Page excerpt
***

Dress I made for Kate, so she'd have something to wear for the heralded Holiday Luncheon at school. It's the peasant style I love so much, and it's perfect with leggings and a turtleneck. I love this batik fabric, too. It's the first time I worked with it, and the colors are mesmerizing.
Beanbags, for Joseph's new (to him) Toss Across game, which came with no beanbags. These were fun to make, too, and I made some for my niece for Christmas. They're filled with rice and are VERY popular in our house.

Another dress for Kate, this one made from a shirt that was getting a little small for her, and two cut-up adult t-shirts. I love this one. She wears it a lot, and it's even a great summer vacation dress.

So I'm not a total slackass, as I have been DOING things. But now that I'm committed to finishing unfinished projects, I feel a real sense of resolution. Still, I'm itching for that "let's start a NEW project!" excitement again. I guess now's the real true test. Will I stick with the 28 Days Project? Definitely. But it's a challenge.


Sunday, January 10, 2010

28 Days Project, Day 7 and Day 8: Workspace skirt & valance

The story behind the project: We reorganized the dining room last summer. I usually use the dining room table as an actual sewing table, which means there's fairly little "work" area to lay out fabric, etc. I thought it would be nice to have some extra space, so I made a work table/side table (under the pretense that we may, someday, use the dining room to dine again) out of two filing cabinets and a slender wooden door, purchased at the ReStore store and painted white. I LOVE it. It provides the storage of the file cabinets and even some extra space between the cabinets. It was always my intention to make a skirt for it, to cover up everything and make it look cohesive, but then summer ran out, and work started again, and it just...never happened.

The materials: fabric, thread, furniture tacks.

The process: I cut a long piece of fabric into two lengths; I wanted an overlap in the middle, to make accessing the materials underneath easier. I basically just make two large rectangles of fabric with hemmed edges on all sides. Then I tacked it to the edge of the door/table top. I had enough fabric left over to make a simple valance to hang in the dining room, too. The rod and clips came from IKEA. It just requires a simple piece of fabric, no pockets for a curtain rod or anything, since it is literally just clipped to it. Simple! I love that IKEA mentality. Love it.

***

Record set
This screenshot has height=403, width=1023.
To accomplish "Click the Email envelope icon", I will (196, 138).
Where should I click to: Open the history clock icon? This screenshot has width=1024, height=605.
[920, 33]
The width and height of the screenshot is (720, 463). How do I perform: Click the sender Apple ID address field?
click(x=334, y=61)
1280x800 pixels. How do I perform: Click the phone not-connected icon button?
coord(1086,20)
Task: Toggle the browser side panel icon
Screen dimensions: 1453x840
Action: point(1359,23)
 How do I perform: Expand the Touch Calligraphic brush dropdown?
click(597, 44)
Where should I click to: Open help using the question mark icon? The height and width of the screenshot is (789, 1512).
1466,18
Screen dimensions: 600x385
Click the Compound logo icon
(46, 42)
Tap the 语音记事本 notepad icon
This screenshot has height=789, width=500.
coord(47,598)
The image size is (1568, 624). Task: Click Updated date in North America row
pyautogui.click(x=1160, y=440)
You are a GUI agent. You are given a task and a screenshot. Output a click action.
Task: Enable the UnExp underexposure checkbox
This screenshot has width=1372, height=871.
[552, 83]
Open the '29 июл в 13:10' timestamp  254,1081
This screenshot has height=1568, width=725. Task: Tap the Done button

***

Set tasks
A: According to the sewing post, what was the work table in the dining room made from?
B: For each statement, decide whether the sewing post supports it, answering yes or no and quoting the words that decide it: (i) The beanbags are filled with rice. (ii) The valance rod and clips came from the ReStore store. (iii) The workspace skirt was made from one uncut length of fabric.
C: Copy from the sewing post the stretch from "Dress I made" through "colors are mesmerizing.".

Answers per task
A: Two filing cabinets and a slender wooden door.

B:
(i) Yes: "They're filled with rice"
(ii) No: "The rod and clips came from IKEA."
(iii) No: "I cut a long piece of fabric into two lengths"

C:
Dress I made for Kate, so she'd have something to wear for the heralded Holiday Luncheon at school. It's the peasant style I love so much, and it's perfect with leggings and a turtleneck. I love this batik fabric, too. It's the first time I worked with it, and the colors are mesmerizing.